次作『ビバリーヒルズ・コップ』でその技術をものとし、3作目『トップガン』で究極に達した。特にオープニングは印象的だ。時代背景の説明が、重厚感ある金属音と共に流れ、黄金色に染まる飛行甲板で技術者たちが汗水を垂らしながらフライトの準備をする。そして、ケニー・ロギンスの「デンジャー・ゾーン」が流れる。
『トップガン マーヴェリック』では、これを超えるオープニングを生み出すことができるのだろうか。
音楽が流れ始める。重厚感ある金属音と共に以下の説明が表示される。
1969年3月3日米海軍はトップ1%のパイロットのためにエリート学校を設立した。
目的は、失われつつある空中戦の技術訓練。
世界最高のパイロット学校の呼び名は...トップガン
黄金色に染まる飛行甲板で技術者たちがフライトの準備をする。「デンジャー・ゾーン」が流れる。
お気づきだろうか?
『トップガン』のオープニングを完全再現するところから物語は始まるのだ。頂点を極めた演出に、真正面から向き合う。『トップガン』の音楽といえば「デンジャー・ゾーン」。
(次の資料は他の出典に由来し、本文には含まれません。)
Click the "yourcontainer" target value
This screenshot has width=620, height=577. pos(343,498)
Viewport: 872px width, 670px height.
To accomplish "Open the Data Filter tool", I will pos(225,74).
それを完璧に踏襲することで、30年以上前を知る者には懐かしさが、今回はじめてこの世界観に浸る者は当時と変わらぬ高揚感を抱くことができる。
■教官目線の『トップガン』
トップガンを卒業してから海軍大佐になったマーヴェリック。彼はパイロットとして活躍し続けるために昇進を断り、引退もせず、30年以上現役で高みを目指してきた。しかし、時代の流れで海軍は無人機の開発に予算投入することとなり、マーヴェリックのプロジェクトが凍結される危機にあった。そこで引き下がる彼ではない。無許可でテスト飛行を行い、目標のマッハ10を出すことに成功するのだ。しかし、調子に乗って更なる速さを求めた結果、テスト機を大破させてしまう。これがきっかけでマーヴェリックは赴任を言い渡される。かつて、敵機MIG-28を追い払う成果をあげるも、パニック状態となった仲間を救うために命令を無視し、上官からの叱咤と共にトップガンへ赴任することになったマーヴェリックが、今回は教官として異動となるのだ。
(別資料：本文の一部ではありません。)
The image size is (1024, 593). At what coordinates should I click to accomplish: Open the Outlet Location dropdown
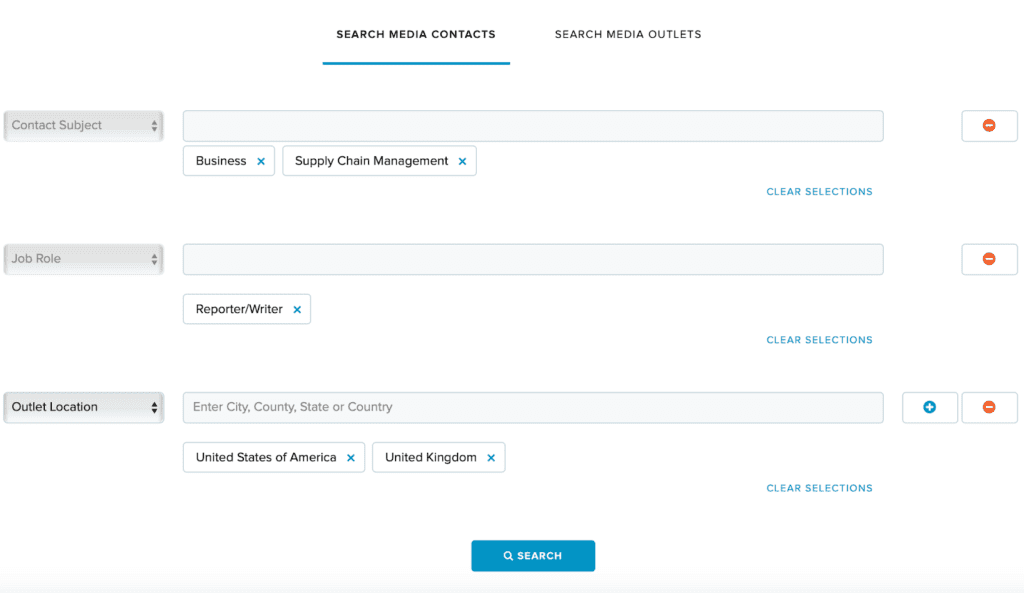[x=84, y=408]
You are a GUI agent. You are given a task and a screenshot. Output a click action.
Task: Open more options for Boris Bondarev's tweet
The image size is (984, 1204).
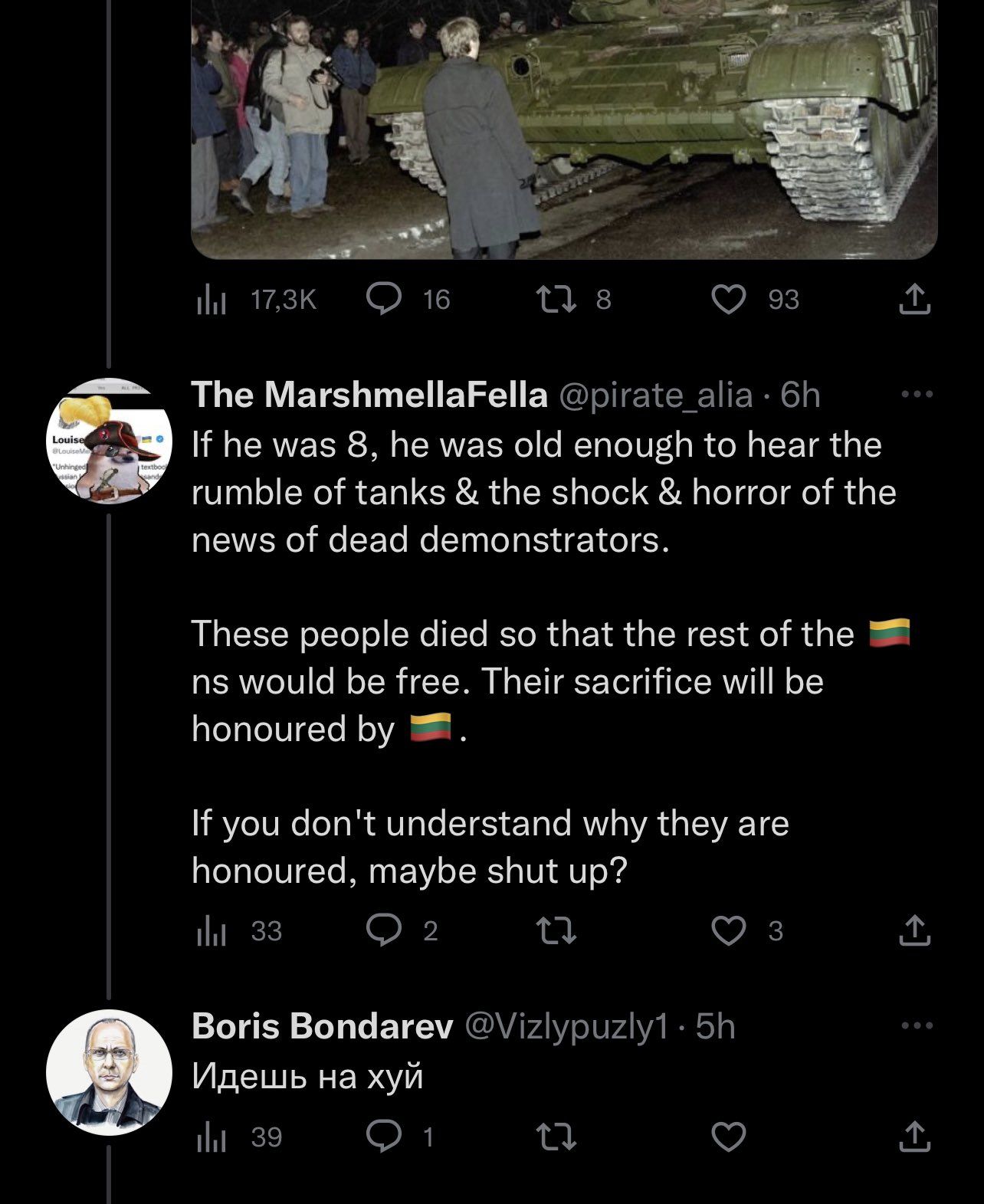click(917, 1025)
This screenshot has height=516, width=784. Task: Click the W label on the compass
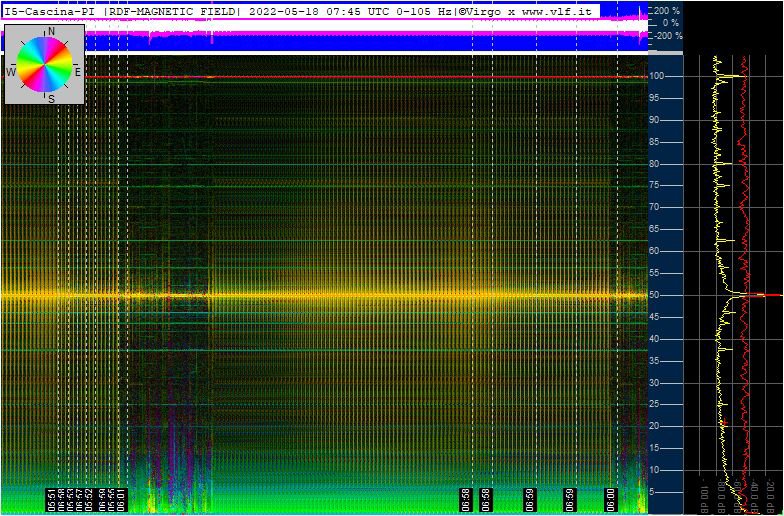coord(11,73)
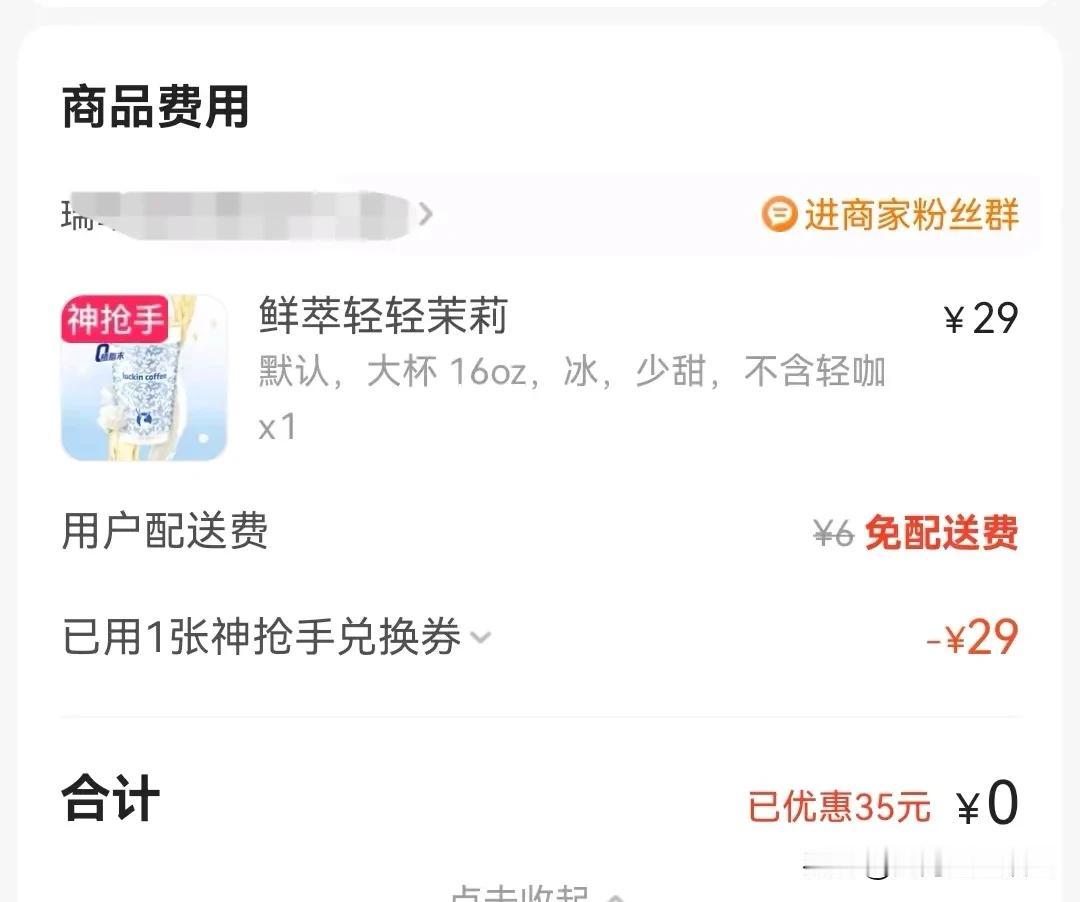1080x902 pixels.
Task: Open the luckin coffee cup product thumbnail
Action: [x=145, y=377]
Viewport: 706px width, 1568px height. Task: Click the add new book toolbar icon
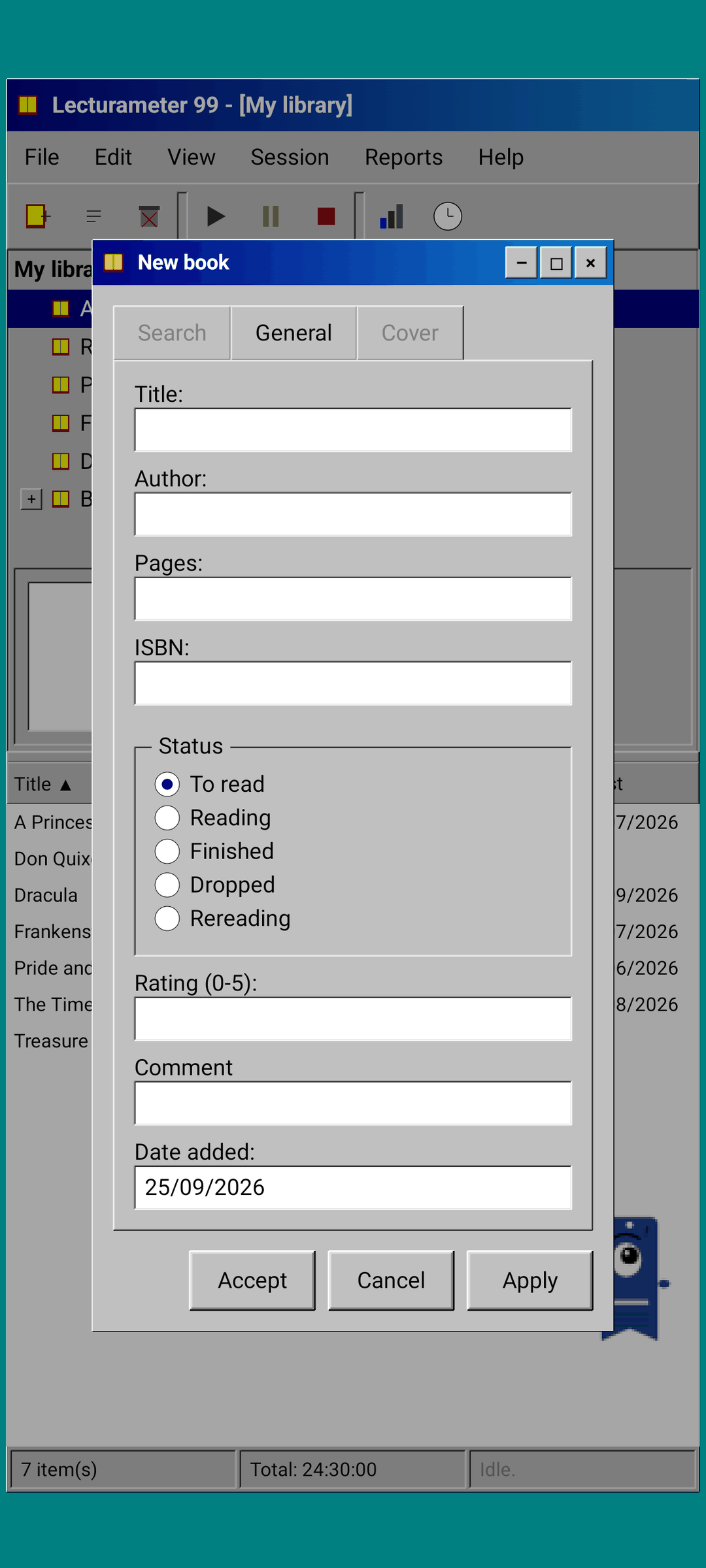click(x=38, y=216)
核兵器開発用プラントを破壊するため、トップガンを卒業したエリートを集めて指導することになったマーヴェリック。様子を確認しにBARへ訪れる。BARはマーヴェリックにとって思い出の場所でもある。彼がトップガンの訓練生だった頃、BARでチャーリー(ケリー・マクギリス)に一目惚れした。グイグイ口説いて親密になったと思ったら、教官だったのだ。
若者で賑わい、混沌とするBAR。思い出と訓練生の未来を考えているうちに、飲み代が足りなくなる。そして、事情を知らぬ訓練生たちによってバーから追い出された。後日、教員紹介の場でマーヴェリックが登壇し、訓練生たちをニヤつかせる。本作は教官目線の『トップガン』であり、前半における話の骨格は同じである。
では『トップガン マーヴェリック』は、過去の再現にすぎないのか?
答えは「否」である。
ノスタルジーをバネに更なる高みへ急上昇していくのだ。